[RECORDS PROVIDED]

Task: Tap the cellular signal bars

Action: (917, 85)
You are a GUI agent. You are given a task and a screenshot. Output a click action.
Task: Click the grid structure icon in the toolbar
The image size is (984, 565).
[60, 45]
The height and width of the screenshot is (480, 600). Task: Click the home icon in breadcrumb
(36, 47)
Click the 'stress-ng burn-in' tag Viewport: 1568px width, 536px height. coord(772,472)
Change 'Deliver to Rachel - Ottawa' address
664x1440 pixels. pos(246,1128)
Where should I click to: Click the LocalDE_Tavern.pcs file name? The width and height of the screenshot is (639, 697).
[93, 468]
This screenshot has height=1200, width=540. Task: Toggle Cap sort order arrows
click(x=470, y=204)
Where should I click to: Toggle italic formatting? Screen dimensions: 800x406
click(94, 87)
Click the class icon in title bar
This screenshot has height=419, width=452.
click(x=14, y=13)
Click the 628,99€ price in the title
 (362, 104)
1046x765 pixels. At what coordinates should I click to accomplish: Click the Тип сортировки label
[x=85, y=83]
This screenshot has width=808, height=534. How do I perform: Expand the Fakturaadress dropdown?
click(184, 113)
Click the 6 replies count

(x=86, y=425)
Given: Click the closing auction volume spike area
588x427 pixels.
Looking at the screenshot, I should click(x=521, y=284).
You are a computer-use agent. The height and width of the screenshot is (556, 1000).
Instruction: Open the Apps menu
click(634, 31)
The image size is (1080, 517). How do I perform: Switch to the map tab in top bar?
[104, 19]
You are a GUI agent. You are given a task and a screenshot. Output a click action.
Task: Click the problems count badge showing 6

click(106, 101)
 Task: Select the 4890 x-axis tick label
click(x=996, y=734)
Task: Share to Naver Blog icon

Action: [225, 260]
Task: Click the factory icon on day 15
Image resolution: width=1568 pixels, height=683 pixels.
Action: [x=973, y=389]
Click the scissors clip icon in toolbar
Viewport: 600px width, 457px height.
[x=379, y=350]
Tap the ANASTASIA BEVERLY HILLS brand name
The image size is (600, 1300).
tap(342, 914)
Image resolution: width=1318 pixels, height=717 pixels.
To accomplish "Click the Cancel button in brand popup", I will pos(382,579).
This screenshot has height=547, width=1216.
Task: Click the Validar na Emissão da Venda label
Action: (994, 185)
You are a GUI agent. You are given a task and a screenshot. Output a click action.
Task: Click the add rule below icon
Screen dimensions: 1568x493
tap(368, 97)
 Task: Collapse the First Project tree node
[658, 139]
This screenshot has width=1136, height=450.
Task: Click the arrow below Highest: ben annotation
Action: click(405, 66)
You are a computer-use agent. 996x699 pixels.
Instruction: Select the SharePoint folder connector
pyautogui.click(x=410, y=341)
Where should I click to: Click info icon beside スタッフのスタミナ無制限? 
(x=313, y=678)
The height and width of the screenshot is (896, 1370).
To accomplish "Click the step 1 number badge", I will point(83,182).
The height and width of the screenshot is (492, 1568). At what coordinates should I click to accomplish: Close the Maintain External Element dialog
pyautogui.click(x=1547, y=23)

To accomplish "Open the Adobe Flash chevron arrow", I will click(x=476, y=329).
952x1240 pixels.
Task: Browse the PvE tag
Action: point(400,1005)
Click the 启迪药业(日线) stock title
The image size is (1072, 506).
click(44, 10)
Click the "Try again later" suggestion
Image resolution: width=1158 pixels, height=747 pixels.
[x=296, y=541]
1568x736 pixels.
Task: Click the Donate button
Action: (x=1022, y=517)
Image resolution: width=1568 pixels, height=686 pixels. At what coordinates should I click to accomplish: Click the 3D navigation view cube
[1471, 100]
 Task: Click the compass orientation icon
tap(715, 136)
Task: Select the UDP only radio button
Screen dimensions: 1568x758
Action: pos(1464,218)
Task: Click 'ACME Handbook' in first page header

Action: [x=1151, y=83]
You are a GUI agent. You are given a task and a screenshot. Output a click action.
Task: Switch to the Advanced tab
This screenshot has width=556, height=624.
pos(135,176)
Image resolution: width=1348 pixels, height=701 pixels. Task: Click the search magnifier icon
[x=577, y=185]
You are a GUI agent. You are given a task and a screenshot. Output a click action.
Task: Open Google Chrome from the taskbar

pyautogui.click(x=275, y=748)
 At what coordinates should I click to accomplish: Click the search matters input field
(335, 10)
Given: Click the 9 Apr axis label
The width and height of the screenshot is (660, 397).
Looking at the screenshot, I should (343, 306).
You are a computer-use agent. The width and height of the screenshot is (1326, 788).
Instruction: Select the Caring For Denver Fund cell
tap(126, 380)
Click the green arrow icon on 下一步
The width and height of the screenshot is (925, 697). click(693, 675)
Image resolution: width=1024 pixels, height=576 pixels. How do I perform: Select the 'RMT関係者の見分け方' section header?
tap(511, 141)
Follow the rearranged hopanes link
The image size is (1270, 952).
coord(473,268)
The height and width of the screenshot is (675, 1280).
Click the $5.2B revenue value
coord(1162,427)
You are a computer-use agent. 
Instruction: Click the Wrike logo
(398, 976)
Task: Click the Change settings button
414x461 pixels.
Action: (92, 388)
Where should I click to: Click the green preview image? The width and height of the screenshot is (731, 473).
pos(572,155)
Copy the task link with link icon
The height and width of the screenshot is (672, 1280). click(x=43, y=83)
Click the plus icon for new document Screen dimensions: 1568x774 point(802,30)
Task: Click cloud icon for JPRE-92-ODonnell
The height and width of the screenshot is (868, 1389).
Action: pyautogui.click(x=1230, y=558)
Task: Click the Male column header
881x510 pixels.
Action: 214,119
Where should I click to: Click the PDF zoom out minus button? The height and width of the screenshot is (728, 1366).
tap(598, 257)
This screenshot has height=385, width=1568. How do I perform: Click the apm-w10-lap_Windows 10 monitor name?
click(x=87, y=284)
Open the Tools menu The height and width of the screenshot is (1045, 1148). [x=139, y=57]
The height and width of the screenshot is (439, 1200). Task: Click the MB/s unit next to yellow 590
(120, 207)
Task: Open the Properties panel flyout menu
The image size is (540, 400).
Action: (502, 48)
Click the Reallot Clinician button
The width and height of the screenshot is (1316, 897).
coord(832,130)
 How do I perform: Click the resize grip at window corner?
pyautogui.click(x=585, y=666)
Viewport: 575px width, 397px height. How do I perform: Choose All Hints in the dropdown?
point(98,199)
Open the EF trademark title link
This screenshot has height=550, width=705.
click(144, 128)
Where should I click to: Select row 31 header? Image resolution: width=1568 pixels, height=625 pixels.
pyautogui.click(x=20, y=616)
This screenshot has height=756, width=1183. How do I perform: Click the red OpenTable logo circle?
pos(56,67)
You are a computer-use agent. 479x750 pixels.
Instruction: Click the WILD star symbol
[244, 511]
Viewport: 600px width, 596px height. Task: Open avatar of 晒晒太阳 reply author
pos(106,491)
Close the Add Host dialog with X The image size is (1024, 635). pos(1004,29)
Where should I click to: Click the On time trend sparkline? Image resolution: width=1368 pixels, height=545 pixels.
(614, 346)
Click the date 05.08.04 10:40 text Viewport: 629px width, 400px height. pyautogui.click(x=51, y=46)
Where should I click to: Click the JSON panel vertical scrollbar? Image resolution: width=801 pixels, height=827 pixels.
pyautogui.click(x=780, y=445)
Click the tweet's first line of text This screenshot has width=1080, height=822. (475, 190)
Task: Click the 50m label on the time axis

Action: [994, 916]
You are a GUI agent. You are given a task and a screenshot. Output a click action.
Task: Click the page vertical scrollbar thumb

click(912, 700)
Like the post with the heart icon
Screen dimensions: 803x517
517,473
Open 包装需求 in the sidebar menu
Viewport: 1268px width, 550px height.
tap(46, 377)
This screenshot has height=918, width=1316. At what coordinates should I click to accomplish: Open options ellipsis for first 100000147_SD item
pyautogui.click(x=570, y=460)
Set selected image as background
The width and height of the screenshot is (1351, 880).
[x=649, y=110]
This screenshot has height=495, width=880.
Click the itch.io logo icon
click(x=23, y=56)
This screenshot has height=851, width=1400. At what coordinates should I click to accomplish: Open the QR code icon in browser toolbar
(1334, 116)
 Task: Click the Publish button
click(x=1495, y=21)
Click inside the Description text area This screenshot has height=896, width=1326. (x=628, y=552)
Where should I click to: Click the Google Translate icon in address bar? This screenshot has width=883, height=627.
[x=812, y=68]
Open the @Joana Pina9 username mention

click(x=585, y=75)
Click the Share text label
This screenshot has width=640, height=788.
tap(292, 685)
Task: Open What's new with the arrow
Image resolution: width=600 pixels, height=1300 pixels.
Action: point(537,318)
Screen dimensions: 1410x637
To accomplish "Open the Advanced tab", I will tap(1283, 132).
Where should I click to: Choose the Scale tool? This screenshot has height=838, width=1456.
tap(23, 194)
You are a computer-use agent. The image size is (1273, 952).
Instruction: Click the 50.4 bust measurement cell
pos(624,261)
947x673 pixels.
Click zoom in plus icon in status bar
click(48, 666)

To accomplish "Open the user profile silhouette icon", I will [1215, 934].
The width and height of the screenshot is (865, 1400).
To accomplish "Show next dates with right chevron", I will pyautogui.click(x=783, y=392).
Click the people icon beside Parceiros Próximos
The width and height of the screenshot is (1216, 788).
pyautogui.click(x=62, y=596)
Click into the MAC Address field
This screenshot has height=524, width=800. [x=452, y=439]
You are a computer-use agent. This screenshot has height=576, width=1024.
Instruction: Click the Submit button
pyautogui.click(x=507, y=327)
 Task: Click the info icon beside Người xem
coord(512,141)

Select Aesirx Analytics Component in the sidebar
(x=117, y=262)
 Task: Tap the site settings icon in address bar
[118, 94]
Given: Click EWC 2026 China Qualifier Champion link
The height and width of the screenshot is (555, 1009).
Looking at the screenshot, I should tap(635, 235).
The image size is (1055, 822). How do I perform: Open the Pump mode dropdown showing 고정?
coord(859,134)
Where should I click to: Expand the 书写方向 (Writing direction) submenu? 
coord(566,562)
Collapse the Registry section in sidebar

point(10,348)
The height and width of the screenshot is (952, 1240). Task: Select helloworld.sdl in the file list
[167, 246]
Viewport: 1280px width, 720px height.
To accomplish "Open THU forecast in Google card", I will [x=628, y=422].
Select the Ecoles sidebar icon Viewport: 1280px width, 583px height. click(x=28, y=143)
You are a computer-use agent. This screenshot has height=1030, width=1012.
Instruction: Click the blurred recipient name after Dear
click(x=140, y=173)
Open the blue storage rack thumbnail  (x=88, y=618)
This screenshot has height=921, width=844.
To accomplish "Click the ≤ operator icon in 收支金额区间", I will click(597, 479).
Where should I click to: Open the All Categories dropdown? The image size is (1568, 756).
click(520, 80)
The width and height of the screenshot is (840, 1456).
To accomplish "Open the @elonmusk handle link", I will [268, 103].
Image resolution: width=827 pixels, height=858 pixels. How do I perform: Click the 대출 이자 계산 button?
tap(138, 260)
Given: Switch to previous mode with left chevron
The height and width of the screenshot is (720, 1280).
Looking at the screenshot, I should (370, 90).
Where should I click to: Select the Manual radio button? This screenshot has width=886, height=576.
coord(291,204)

[/RECORDS PROVIDED]

PROBLEM STATEMENT> In the records above, find the line with "Given: Click EWC"; write out exactly that line and each one after it, stopping after the line with "This screenshot has height=921, width=844.".

RESPONSE AREA>
Given: Click EWC 2026 China Qualifier Champion link
The height and width of the screenshot is (555, 1009).
Looking at the screenshot, I should tap(635, 235).
The image size is (1055, 822). How do I perform: Open the Pump mode dropdown showing 고정?
coord(859,134)
Where should I click to: Expand the 书写方向 (Writing direction) submenu? 
coord(566,562)
Collapse the Registry section in sidebar

point(10,348)
The height and width of the screenshot is (952, 1240). Task: Select helloworld.sdl in the file list
[167, 246]
Viewport: 1280px width, 720px height.
To accomplish "Open THU forecast in Google card", I will [x=628, y=422].
Select the Ecoles sidebar icon Viewport: 1280px width, 583px height. click(x=28, y=143)
You are a computer-use agent. This screenshot has height=1030, width=1012.
Instruction: Click the blurred recipient name after Dear
click(x=140, y=173)
Open the blue storage rack thumbnail  (x=88, y=618)
This screenshot has height=921, width=844.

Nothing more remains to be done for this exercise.